Do this:
Retype the part of the article on revising your writing between "Revision takes time." and "literature on revision).", inclusive, word for word.
[begin Text]
The 10 Revision Commandments: Writing, Hamilton, and Miranda

The 10 Revision Commandments: Writing, Hamilton, and Miranda

Lin-Manuel Miranda spent seven years writing and revising the show “Hamilton.”

Revision takes time. When revising, we must consider our audience, our voice, and our focus.

It helps to get feedback, to be open to surprises, and to have fun when we revise our writing.

We know that writing is an important skill. For example, research shows that writing is one of the most highly valued skills by employers (e.g., Hart Research Associates, 2013), it can help our mental health (e.g., Pennebaker, 1997; Sloan et al., 2008), and it is a central part of our work as psychologists (Beins & Beins, 2021). We also know that among the most important skills in the writing process is revision (see Clark et al., 2019, Chapter 3, for a review of the theoretical and research literature on revision).

In my feedback on student papers, I try to provide what has been called “ wise feedback ,” which includes steps students can take to revise their writing. But sometimes it’s hard to communicate how important revision is and to inspire my students to develop their skills at revision.
[end Text]
[begin Data lines]
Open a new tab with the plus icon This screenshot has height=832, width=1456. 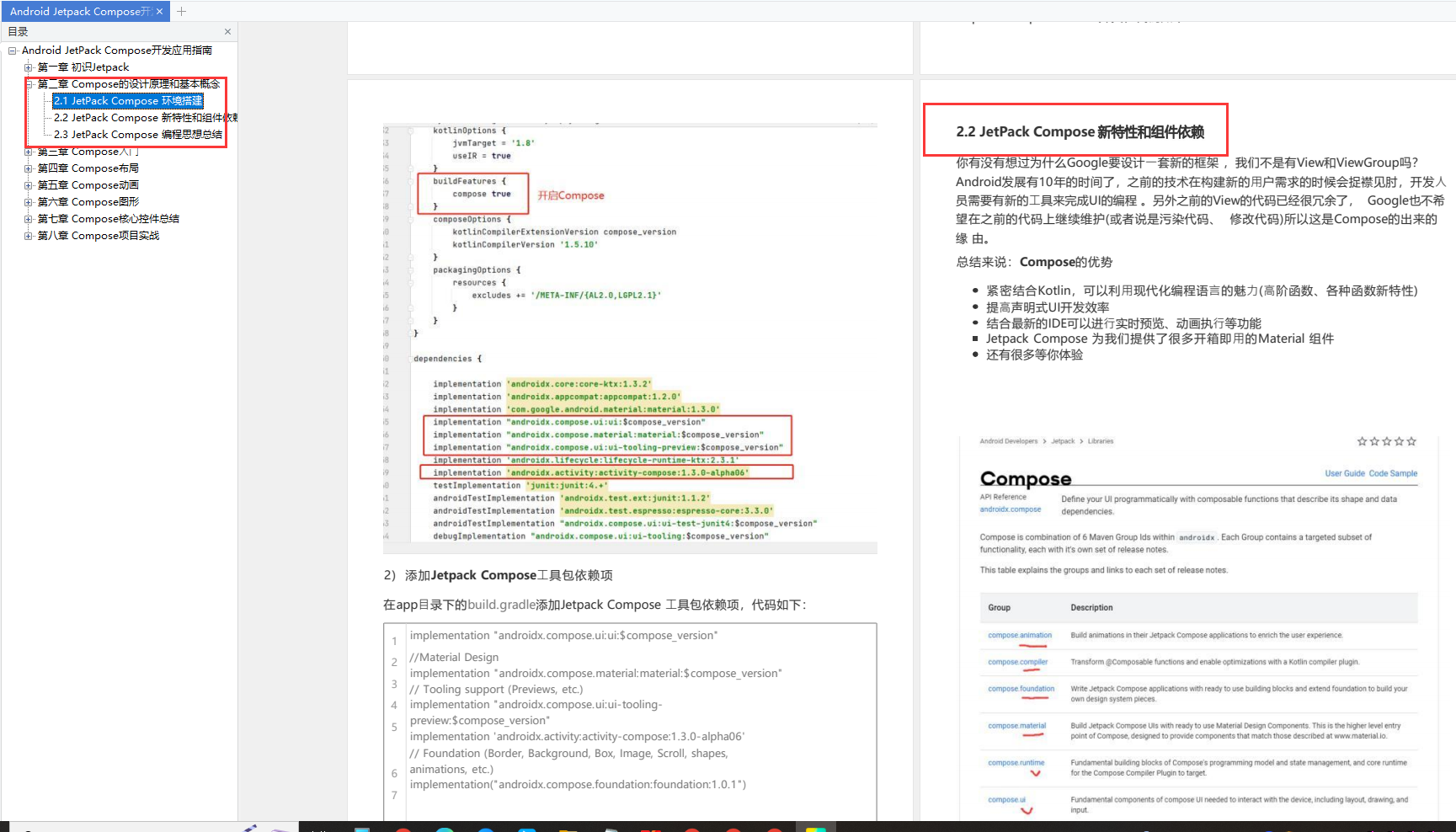click(181, 11)
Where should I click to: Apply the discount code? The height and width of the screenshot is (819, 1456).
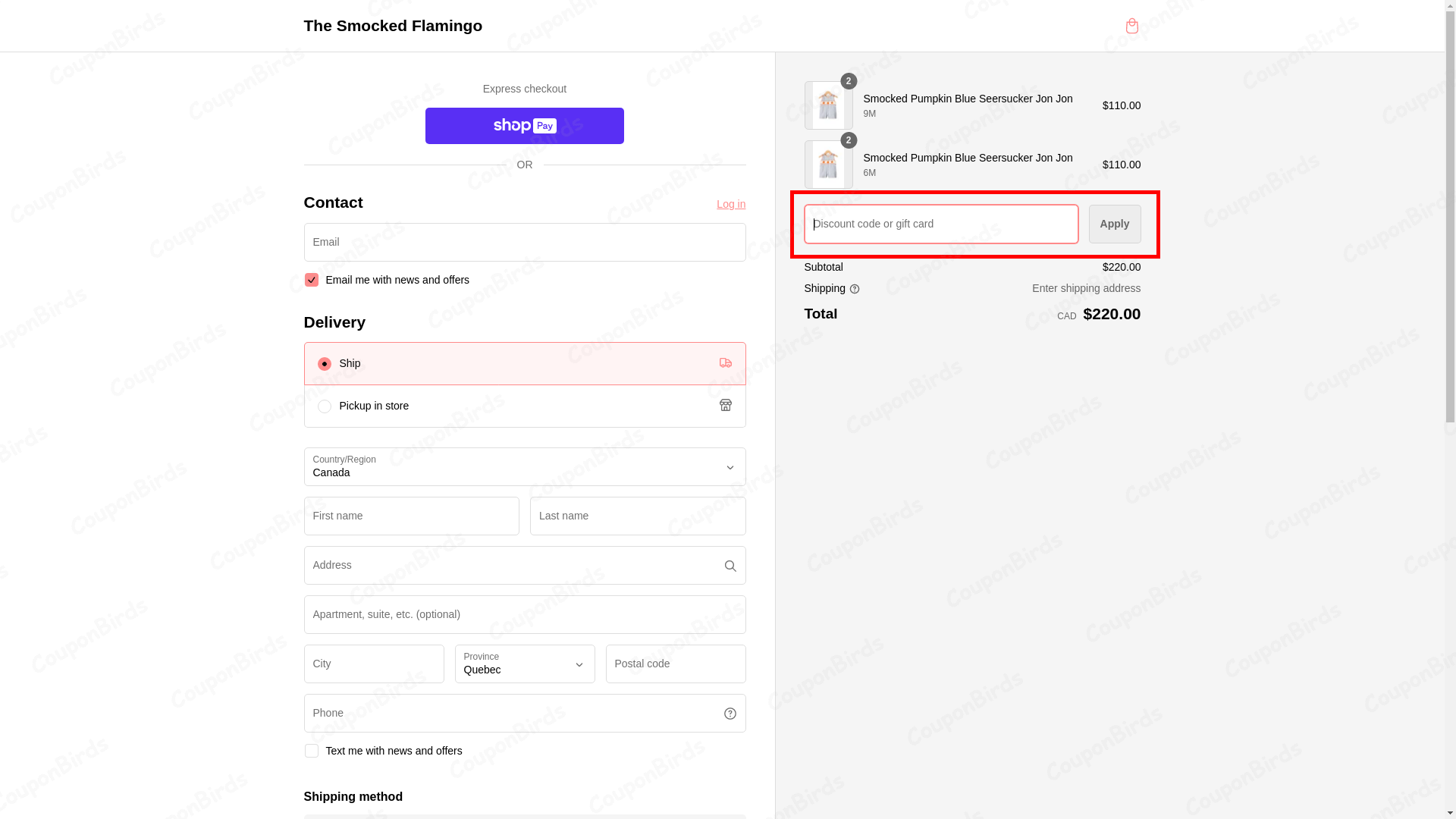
[end Data lines]
Response to the task:
Revision takes time. When revising, we must consider our audience, our voice, and our focus.

It helps to get feedback, to be open to surprises, and to have fun when we revise our writing.

We know that writing is an important skill. For example, research shows that writing is one of the most highly valued skills by employers (e.g., Hart Research Associates, 2013), it can help our mental health (e.g., Pennebaker, 1997; Sloan et al., 2008), and it is a central part of our work as psychologists (Beins & Beins, 2021). We also know that among the most important skills in the writing process is revision (see Clark et al., 2019, Chapter 3, for a review of the theoretical and research literature on revision).